I’m sure there’s a lesson here. And I think the Chinese acupuncturist we sought out to administer treatment for our ailing beings was onto a simple one the other day. Trond and I were lying side by side (and sunny side up) on tables in Batbayar’s office—as if for couples massage, I thought. Trond, who is less inclined to bodywork but was in enough (back) pain to accede this time, had couples’ biers in mind. “It’s as if we both died at once,” he said, as he sweetly hopes we will.
“You know about yoga and meditation, don’t you?” Our acupuncturist asked me out of the blue. (I haven’t a clue how he knew, but I do know, of course.) “Practice what you preach,” he added matter-of-factly, as he stuck another of his magical hair-thin needles into my third eye.
Yep, Batman, you’re onto me; it’s decidedly time to reassess, regroup and rearrange my life so I can feel a tad more authentic when the words in Bare Naked at the Reality Dance start rolling off the presses. (Okay, it’s a print-on-demand book with no presses involved, but you know what I’m saying.) I don’t need to try to be perfect (a hopeless intent anyway).
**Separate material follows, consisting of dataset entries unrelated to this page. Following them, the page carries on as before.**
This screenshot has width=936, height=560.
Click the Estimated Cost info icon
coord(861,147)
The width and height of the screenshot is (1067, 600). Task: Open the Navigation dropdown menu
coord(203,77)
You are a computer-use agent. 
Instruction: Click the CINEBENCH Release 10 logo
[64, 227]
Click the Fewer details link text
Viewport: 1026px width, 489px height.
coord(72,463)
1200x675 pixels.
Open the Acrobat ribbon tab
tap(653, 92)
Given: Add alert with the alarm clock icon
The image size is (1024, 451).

But the world is always a better place when I practice the supreme self-care that the book I wrote teaches.
This week I’ve made significant progress in that direction. No, the irritable bowel syndrome that settled in a few weeks ago isn’t gone. And rather than stopping to rest, I ran around like the Madwoman of Chaillot preparing for a trip. But I also took significant steps to back away from the situations that had wreaked havoc on my body, mind and spirit. I slowed the book project down. Most critically, I screwed up the courage to tell a key book production team member that I could no longer work with her. And I hadn’t a clue how I’d manage without her skill set.
It wasn’t easy or in the least comfortable to do that, and I felt badly for her. But I remembered (as she, too, wisely acknowledged) that relationship is a two way street, and if one person isn’t totally satisfied, it’s no good for the other one either. So I drove another nail into the coffin of what used to be a more deadly case of co-dependence, even as I liberated myself from frustration and resentment that was making me—and according to Batbayar, my spleen—sick. A great sigh went up from my body-being as I hit Send on the “it’s all over” email and realized I don’t have to do this anymore.
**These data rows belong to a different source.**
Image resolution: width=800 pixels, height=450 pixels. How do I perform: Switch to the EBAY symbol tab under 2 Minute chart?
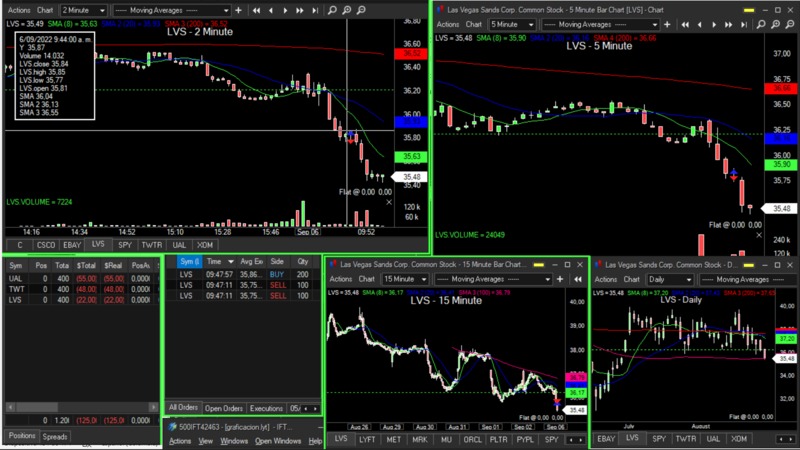(x=70, y=244)
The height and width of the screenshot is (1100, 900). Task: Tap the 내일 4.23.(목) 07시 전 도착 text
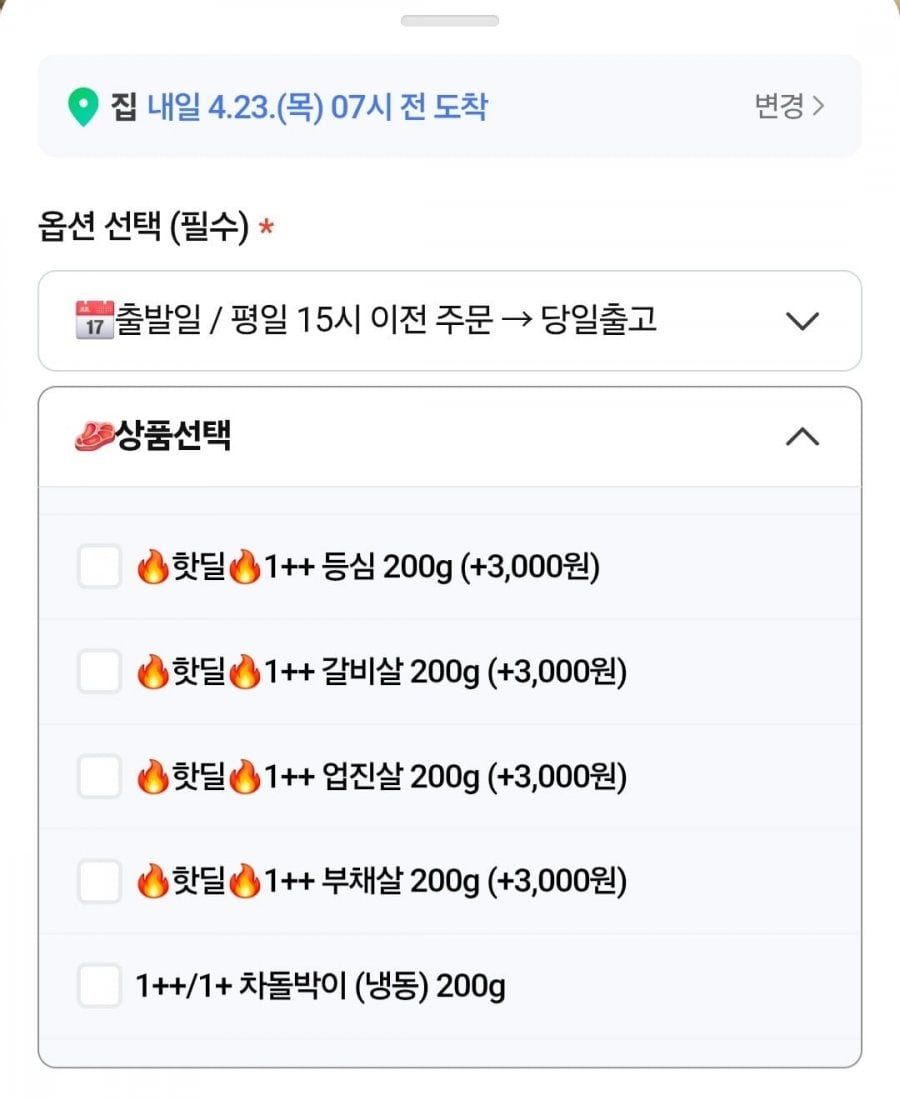point(318,107)
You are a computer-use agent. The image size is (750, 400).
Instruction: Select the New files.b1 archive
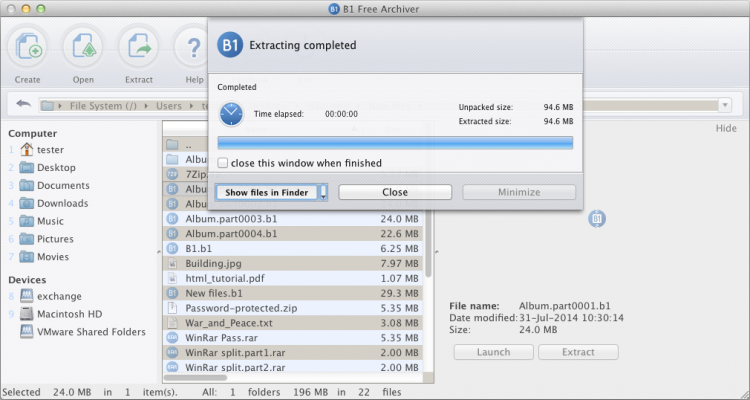(x=214, y=293)
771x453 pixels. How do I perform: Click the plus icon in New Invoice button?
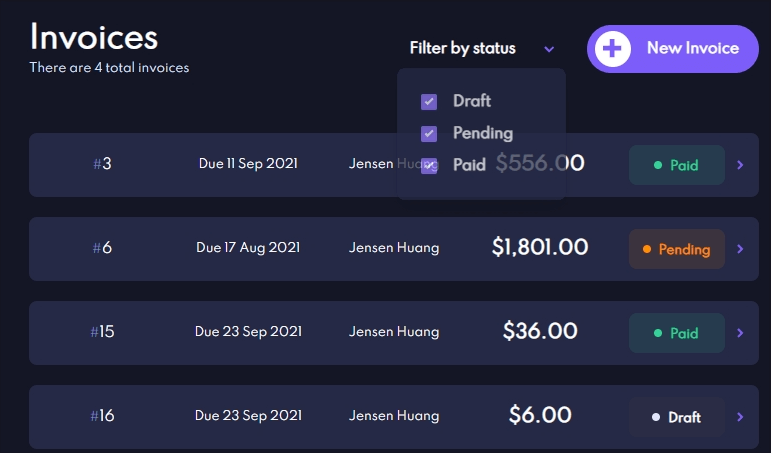point(613,48)
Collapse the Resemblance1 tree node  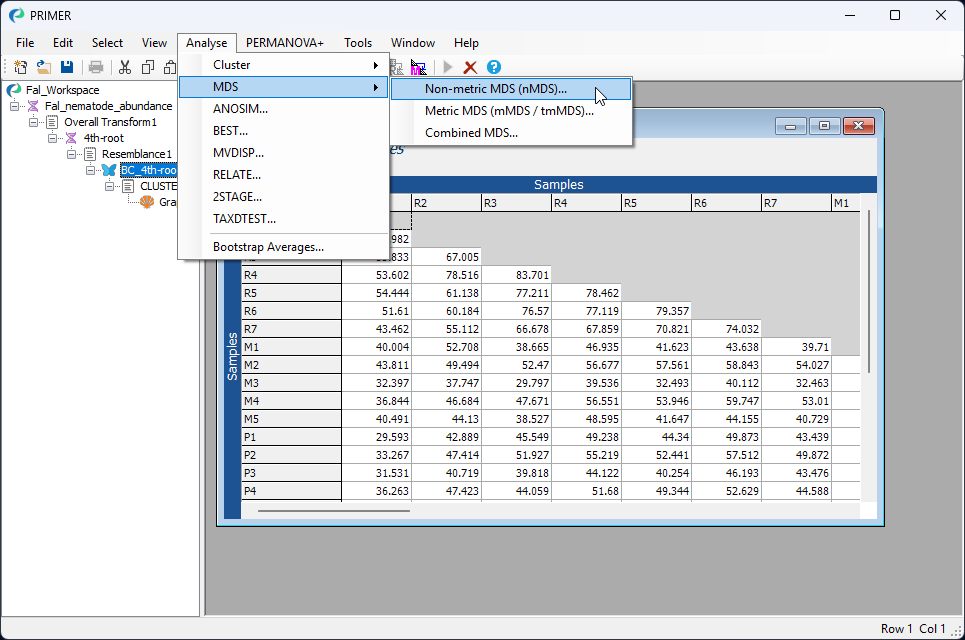[x=72, y=154]
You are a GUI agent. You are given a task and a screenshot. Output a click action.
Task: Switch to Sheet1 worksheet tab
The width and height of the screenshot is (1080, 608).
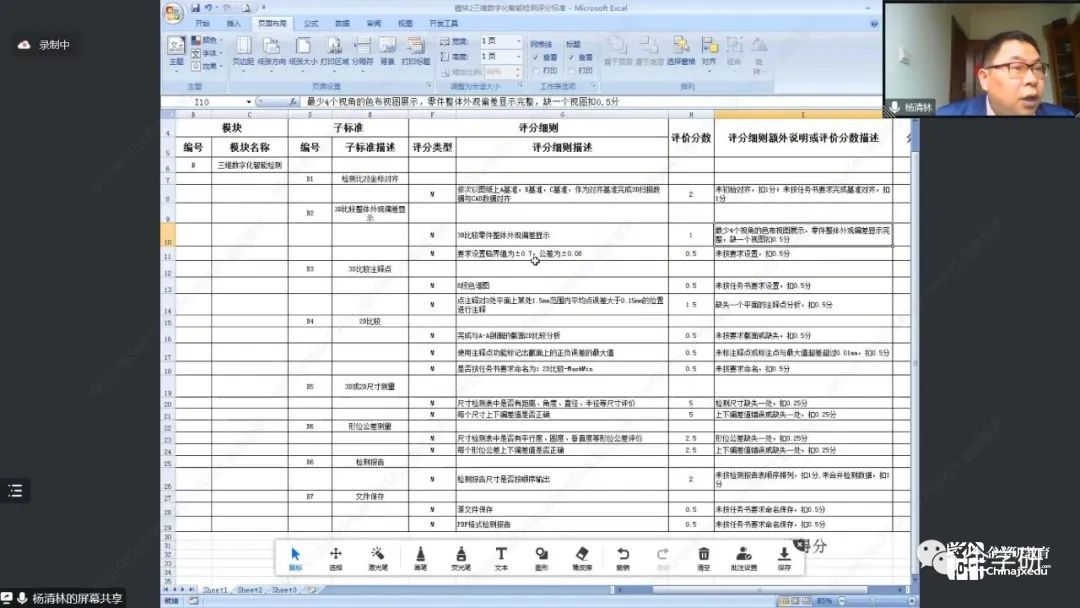pyautogui.click(x=215, y=591)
I don’t have to do anything with anyone who doesn’t feel altogether right just to get the book launched in a hurry. No. I can wait till the exact right person to help with next steps comes along. That is my right and my responsibility. Anything less, I’m being untrue to myself and the book.
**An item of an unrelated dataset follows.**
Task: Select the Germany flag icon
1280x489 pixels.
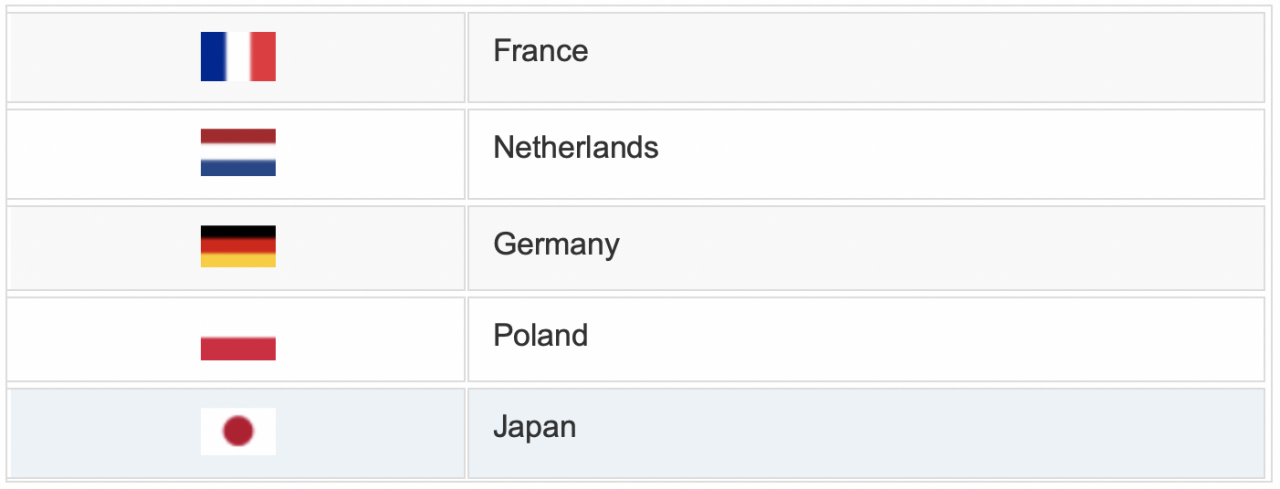Action: (238, 246)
Wouldn’t you know it, the very next day that exact right person showed up in a way that took my breath away. The proof was in the pudding a day later when I was back on the acupuncture table. Batbayar checked my nine pulses as usual and, only because I asked what he felt, he had this to say in his calm, matter-of-fact tone: “Your spleen is stronger, Suzanne.” More soon about how the miracle of letting go of what doesn’t work makes room for the universe to offer us what does.